Pointing data for screenshots and documents
● ● ● ● ●

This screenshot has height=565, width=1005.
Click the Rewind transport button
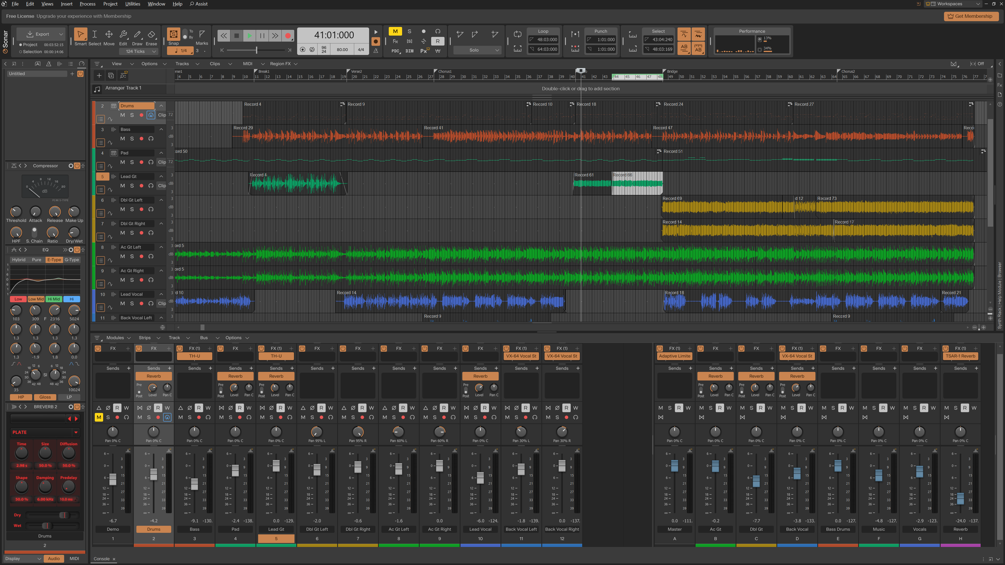tap(224, 36)
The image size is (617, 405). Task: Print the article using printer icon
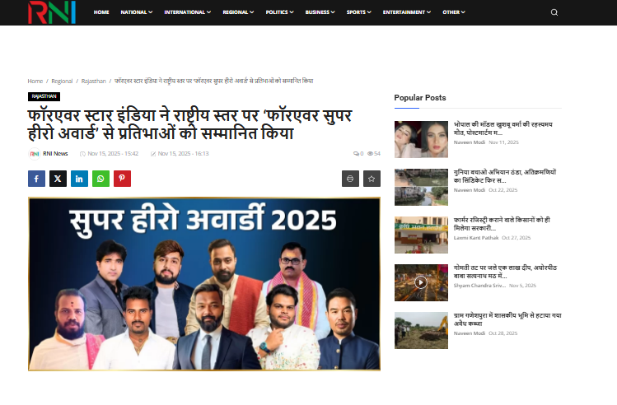pos(350,179)
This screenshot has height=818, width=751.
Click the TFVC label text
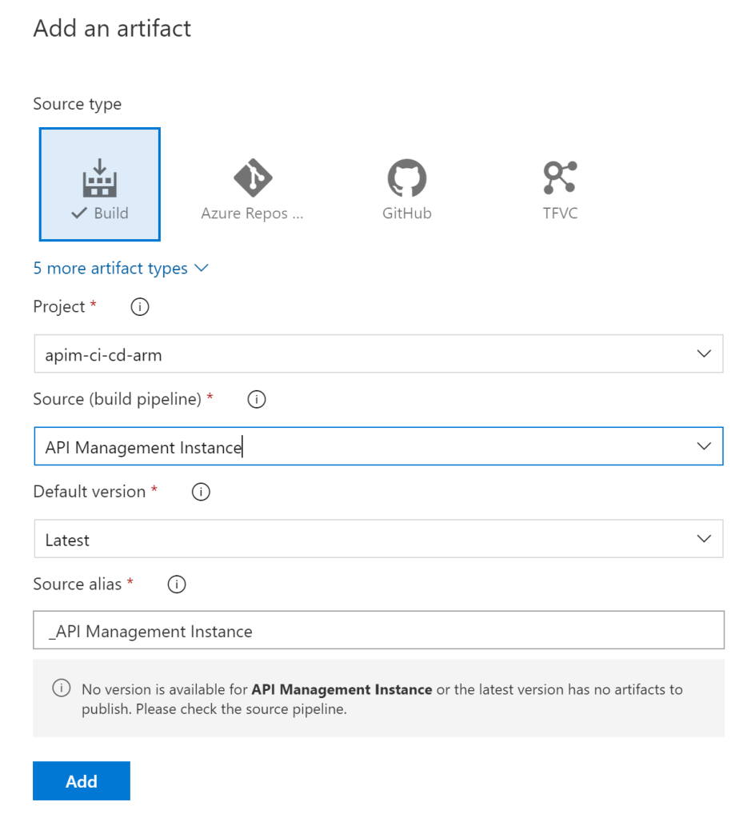click(560, 213)
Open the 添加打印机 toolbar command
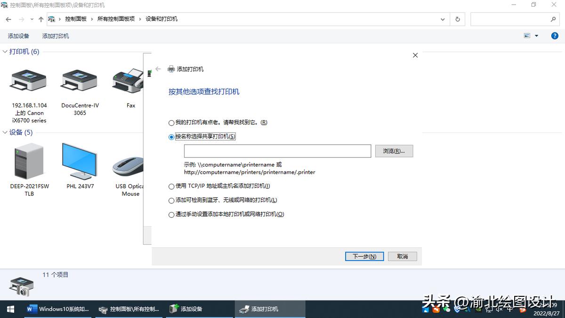Screen dimensions: 565x318 [55, 36]
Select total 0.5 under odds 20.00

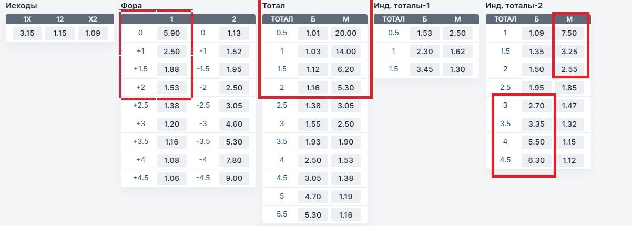point(346,33)
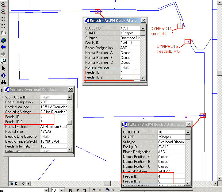Viewport: 222px width, 192px height.
Task: Click the Fixed Zoom In icon
Action: [x=3, y=19]
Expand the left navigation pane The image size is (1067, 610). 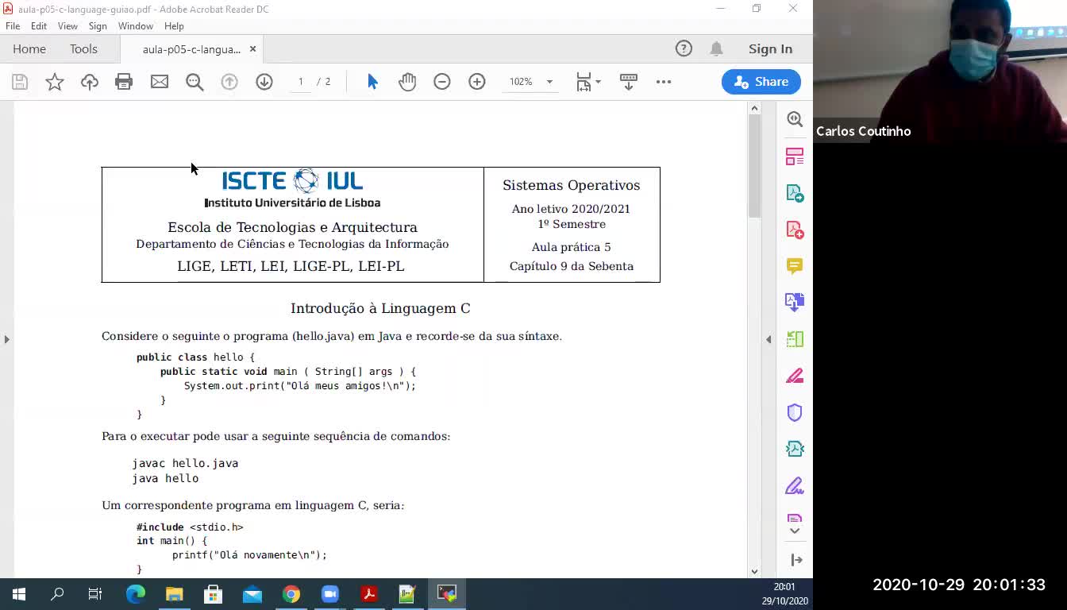(x=6, y=339)
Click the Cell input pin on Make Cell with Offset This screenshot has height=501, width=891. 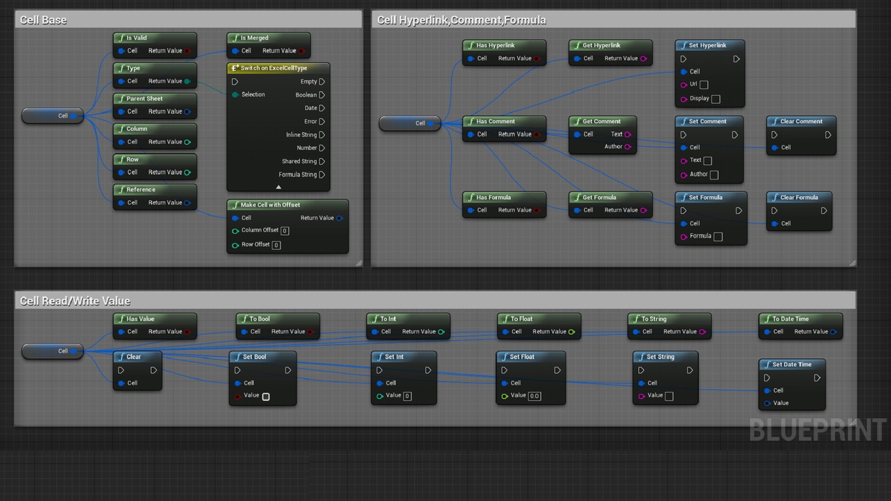point(235,218)
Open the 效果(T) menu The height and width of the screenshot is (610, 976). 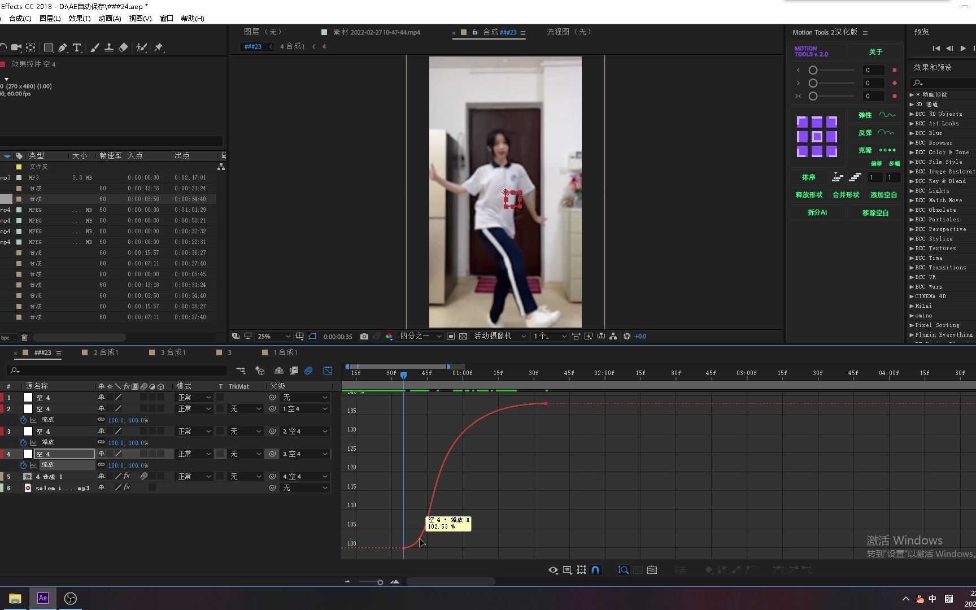79,19
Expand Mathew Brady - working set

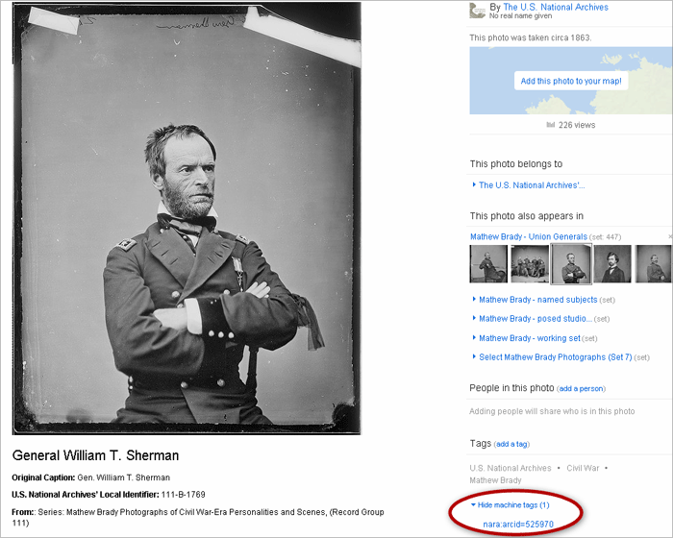tap(529, 338)
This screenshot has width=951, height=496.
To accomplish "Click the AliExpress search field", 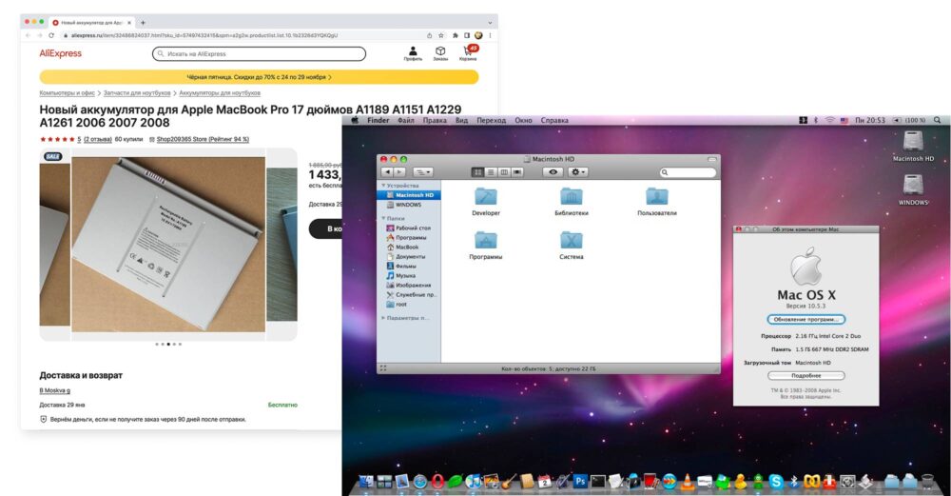I will (x=259, y=54).
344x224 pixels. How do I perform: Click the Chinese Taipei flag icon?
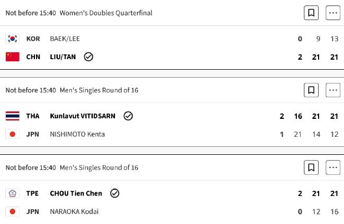pos(13,193)
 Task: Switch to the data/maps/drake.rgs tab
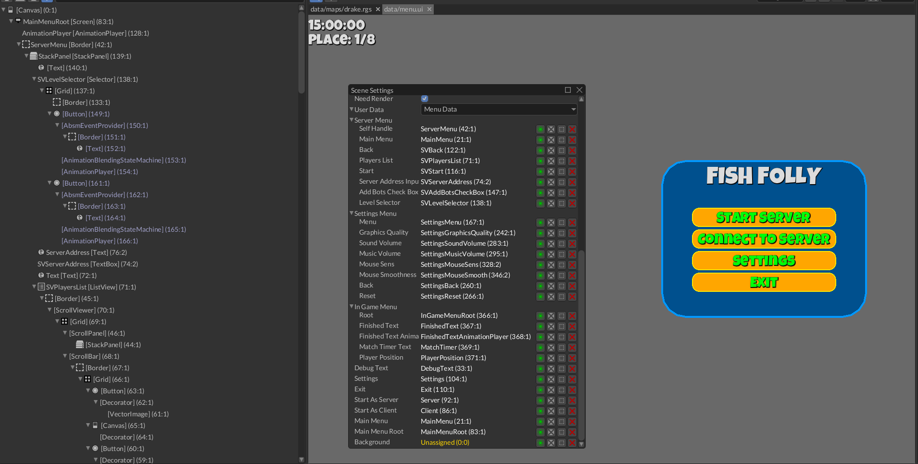(x=340, y=9)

● ● ● ● ●

Pick out and copy every line in the rows above that contains the string "Task", treating uppercase and lowercase as different.

▶ **Solution to the exercise**
The image size is (617, 405). Task: Print the article using printer icon
Task: Click the Fixed Zoom In icon
 Task: Switch to the data/maps/drake.rgs tab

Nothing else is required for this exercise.